Toutes deux, souriantes, cherchèrent du regard une future compagne
vers laquelle se diriger. Ce fut sur moi que leurs regards
s'arrêtèrent. Le ciel, malgré son sale petit crachin, venait
enfin à mon secours. La dame me demanda mon nom, me présenta sa
fille Chantal et proposa que nous nous donnions la main pour aller
nous ranger. Un énorme poids venait de s'envoler de ma poitrine et
je pus rejoindre la double file des élèves de quatrième année en
serrant la main de ma nouvelle amie comme on serre une bouée de
sauvetage.
Dès
ce premier contact, notre amitié ne cessa d'aller en grandissant.
C'était la première fois de ma vie scolaire que j'avais une amie et
je n'allais pas la lâcher de si tôt. A la récréation du matin,
notre curriculum fut étalé sous le marronnier. Son père possédait
une brasserie à Erbisoeul, mon père était professeur de latin et
de grec à l'Athénée; le parc qui entourait sa maison était très
grand, les bois qui entouraient la mienne étaient immenses; le
matin, un chauffeur la conduisait à l'école, je venais en tram car
mon père refusait toute idée d'auto; elle avait un professeur de
piano... aïe!

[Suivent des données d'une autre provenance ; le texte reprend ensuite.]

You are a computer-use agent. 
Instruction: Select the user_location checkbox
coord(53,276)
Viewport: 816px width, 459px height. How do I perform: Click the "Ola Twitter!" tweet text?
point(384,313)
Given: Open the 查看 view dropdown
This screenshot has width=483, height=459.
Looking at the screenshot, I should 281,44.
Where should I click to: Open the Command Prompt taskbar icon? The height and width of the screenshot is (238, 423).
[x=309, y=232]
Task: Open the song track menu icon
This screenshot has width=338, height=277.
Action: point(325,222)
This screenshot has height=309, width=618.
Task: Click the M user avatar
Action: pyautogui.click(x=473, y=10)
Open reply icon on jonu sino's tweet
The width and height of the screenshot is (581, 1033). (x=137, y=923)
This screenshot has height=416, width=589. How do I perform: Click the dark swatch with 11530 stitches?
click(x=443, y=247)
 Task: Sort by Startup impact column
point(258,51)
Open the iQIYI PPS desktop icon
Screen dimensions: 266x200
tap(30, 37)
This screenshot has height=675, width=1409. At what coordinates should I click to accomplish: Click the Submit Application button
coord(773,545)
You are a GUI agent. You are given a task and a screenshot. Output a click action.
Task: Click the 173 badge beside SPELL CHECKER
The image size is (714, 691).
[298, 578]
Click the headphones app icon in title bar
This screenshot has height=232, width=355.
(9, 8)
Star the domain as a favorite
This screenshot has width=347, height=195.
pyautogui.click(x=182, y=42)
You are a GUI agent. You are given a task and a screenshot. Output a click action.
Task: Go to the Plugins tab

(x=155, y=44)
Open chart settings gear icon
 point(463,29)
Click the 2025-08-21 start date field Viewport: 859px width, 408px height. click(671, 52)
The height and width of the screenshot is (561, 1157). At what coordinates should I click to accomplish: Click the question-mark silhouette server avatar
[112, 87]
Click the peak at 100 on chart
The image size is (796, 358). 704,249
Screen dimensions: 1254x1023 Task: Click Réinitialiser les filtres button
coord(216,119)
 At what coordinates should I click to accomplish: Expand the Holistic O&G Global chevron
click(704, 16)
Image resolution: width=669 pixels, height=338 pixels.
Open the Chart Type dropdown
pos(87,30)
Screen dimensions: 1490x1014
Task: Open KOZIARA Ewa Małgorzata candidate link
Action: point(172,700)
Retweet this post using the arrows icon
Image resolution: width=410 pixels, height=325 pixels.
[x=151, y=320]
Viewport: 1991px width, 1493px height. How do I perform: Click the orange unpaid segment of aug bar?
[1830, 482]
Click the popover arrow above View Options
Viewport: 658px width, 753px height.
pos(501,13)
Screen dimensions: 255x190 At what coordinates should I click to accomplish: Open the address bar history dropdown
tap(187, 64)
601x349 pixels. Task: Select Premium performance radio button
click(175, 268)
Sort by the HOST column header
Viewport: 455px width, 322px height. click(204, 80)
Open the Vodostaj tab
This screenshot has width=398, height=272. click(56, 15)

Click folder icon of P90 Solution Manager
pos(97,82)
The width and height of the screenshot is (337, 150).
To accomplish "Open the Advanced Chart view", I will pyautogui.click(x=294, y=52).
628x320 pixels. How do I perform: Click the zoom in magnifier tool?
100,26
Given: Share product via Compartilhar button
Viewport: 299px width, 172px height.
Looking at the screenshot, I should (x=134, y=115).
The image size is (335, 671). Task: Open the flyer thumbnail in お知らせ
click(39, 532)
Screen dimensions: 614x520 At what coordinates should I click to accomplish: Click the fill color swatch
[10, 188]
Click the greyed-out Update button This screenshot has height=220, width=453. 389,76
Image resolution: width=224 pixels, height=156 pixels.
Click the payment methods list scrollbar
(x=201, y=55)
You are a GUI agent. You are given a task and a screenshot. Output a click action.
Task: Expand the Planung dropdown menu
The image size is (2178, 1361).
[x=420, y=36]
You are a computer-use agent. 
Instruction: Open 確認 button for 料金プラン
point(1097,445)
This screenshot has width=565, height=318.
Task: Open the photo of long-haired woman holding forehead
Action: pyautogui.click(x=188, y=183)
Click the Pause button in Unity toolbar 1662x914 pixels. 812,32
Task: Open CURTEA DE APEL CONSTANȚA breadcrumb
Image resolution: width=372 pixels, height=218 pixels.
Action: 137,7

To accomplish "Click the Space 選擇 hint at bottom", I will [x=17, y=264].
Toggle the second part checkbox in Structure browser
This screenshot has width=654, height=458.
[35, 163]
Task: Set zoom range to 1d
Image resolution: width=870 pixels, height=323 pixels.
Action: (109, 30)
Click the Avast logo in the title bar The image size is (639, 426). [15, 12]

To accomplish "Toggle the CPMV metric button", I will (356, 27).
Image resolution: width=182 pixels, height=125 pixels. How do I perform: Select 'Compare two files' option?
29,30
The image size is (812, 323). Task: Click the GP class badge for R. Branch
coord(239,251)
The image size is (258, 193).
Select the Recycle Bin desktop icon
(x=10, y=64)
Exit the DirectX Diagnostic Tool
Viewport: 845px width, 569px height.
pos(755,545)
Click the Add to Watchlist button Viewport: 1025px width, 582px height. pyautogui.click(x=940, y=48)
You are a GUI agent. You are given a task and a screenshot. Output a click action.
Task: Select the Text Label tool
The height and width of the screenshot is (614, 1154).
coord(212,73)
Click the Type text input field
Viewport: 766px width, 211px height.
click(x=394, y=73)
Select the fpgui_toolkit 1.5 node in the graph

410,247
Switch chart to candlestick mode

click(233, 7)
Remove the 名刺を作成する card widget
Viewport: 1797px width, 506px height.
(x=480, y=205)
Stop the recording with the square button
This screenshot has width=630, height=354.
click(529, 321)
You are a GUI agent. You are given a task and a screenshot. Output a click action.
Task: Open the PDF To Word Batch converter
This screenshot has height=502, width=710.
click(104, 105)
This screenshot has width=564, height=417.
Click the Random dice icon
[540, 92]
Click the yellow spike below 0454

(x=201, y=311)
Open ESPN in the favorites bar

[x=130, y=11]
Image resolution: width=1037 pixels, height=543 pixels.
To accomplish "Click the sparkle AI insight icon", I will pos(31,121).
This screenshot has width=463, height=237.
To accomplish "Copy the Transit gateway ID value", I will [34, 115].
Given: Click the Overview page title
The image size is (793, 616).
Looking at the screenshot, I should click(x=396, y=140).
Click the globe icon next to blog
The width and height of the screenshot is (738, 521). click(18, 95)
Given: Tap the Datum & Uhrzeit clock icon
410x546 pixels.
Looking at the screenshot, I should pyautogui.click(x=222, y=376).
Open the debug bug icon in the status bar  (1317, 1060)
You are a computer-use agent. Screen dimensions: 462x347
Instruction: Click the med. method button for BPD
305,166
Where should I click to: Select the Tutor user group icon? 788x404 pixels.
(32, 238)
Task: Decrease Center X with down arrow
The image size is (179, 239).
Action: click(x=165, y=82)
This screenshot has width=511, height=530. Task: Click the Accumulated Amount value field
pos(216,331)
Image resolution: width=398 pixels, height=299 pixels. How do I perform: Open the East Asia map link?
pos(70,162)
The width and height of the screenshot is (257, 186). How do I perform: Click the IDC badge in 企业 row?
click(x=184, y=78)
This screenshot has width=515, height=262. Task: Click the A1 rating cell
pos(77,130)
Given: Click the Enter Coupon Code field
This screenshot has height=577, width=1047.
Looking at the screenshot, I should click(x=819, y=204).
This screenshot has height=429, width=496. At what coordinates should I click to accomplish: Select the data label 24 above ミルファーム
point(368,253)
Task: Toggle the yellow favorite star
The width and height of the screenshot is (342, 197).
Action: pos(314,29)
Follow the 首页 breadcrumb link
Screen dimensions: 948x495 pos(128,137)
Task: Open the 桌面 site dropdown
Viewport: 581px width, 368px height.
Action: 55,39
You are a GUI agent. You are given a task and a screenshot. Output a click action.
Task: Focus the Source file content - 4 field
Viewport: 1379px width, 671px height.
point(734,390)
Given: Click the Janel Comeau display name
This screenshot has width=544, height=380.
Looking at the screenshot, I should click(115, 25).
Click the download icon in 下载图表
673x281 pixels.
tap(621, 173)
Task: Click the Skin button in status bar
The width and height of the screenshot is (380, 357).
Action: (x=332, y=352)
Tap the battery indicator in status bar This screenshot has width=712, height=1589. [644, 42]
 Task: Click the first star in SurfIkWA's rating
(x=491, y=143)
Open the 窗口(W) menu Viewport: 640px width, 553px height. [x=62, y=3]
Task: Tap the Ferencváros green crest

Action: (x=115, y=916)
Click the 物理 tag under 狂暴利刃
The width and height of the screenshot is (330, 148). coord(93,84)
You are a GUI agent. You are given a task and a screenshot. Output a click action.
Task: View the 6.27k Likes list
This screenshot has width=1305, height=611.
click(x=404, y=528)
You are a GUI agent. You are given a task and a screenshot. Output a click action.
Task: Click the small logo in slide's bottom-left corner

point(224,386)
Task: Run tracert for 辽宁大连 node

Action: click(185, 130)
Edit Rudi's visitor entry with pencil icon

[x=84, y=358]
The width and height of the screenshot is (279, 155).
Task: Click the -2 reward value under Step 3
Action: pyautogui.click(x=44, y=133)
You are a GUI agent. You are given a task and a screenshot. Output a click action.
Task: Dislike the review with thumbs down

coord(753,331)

Je n'avais que la nature comme professeur. Bon,
malgré quelques différences, notre entente ne pouvait être que
parfaite, nous le sentions l'une comme l'autre.
Le
lendemain matin, j'attendis mon amie sous le porche. Elle arriva,
m'embrassa et, tout de suite, ouvrit son cartable d'où elle tira un
petit cadeau qu'elle m'offrit. Je trouvai l'idée du cadeau
merveilleuse et après l'avoir remerciée, lui promis que, le
lendemain, ce serait moi qui lui en apporterais un. Ainsi le rituel
du cadeau matinal s'instaura entre nous. Oh! c'était deux fois
rien. Elle m'apportait un crayon un peu usé, je lui apportais une
gomme mordillée; un jour, c'était un joli morceau de papier rose,
le lendemain, un bout de guirlande de Noël. Vraiment, deux fois et
même trois fois rien mais l'attention que nous apportions l'une
comme l'autre à emballer joliment ces petits objets pour créer la
surprise ensoleillait toutes mes journées. Un peu de bonheur dans
cet univers lugubre du lycée.
En
classe, par contre, la différence entre nous fut énorme. Chantal
était bonne élève, j'étais le cancre parfait, elle ne ratait
aucune dictée, j'avais toujours zéro en orthographe, ses devoirs
étaient faits régulièrement, les miens rarement ou pleins
d'erreurs.
Notre
séparation ne tarda pas. Mon amie se retrouva vite assise à
l'avant de la classe alors que je fus placée au dernier banc à côté
d'une fillette très aimable mais qui ne devait pas faire plus
d'étincelles que moi. C'était peut-être le point de vue de
l'époque : «Mettez deux nulles ensemble et priez pour obtenir des
cerveaux einsteiniens». Pour ma nouvelle compagne, je ne sais,
mais, en tout cas, pour moi, la méthode ne marcha pas.
Notre
institutrice était pourtant une bien brave dame, tout enveloppée
dans les replis de sa poitrine, de son derrière et de son bedon.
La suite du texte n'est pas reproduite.